(Bonus) Quick primer on Containers
Overview
Teaching: 10 min
Exercises: 0 minQuestions
What is a container and why would I want to publish one?
Objectives
Learn high-level overview of containers
Learn what applications fit better for containerization
Containers
Containers are your packaged software application together with dependencies. This sounds like a packaged library but these are different. Containers serve more like executables and run very “isolated” from the system they are run on. They bundle together such things like specific versions of programming language runtimes and libraries required to run.
Some of the typical benefits advertised for containers is:
- very portable
- lighweight (relative to things like virtual machines)
- application isolation on a system
They are very popular in any web-based software like websites, databases or software services (i.e. REST APIs)
And they can be used for documentation websites!
Difference between “Container” and “Container Image”
So you might say “Okay, we are going to make a container as our documentation software artifact, right?”
Not exactly… we are going to make a container image.
The difference is that a container image is built, usually from another base container image like base OS images (i.e. Ubuntu and Windows Server for operating systems and NGINX for web servers)
Then containers are created from container images, with runtime modifications appied for each individual container. So two containers could come from the same container image but would differ by the environmental variables that are set for each or different data put inside each container.

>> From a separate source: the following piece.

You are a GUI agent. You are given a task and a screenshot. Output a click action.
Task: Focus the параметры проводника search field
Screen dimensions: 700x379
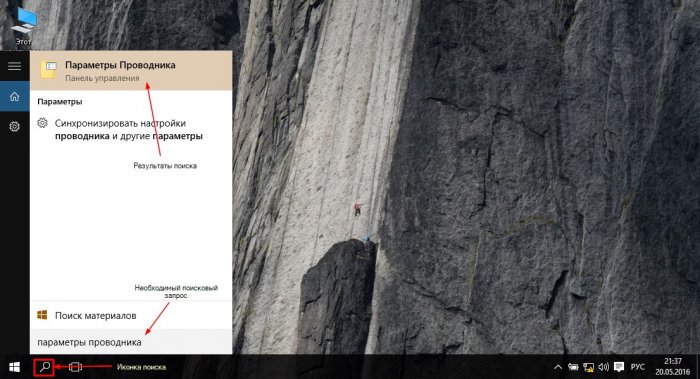click(131, 342)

An analogy is there is one version of Windows 11 operating system. It is installed on many Windows computers around the world.
Yet, each individual Windows computer far from identical since people modify their personal computers: different backgrouns, different files on them, different CPU resources for each computer.
So the artifact we want to produce is a container image.
Then, the User of the documentation container image can modify it at runtime, such as web server configurations.
Docker
One of arguably the most popular container image tools is Docker.
Docker is widely used by developers to create software artifacts for web-based applications. They are also super handy for development like in testing with multiple software services (i.e. run with a database, a software service, and a website locally on your machine).
We will go over very, very little about using Docker in this lesson. There are other Carpentries which do go over using Docker for scientific computing for the interested reader.
What we will need
The very high-level Docker understanding we need is:
- A container image is created in Docker using a
Dockerfile
: a file that defines the container image build- The command
docker build --file Dockerfile --tag <name of image> .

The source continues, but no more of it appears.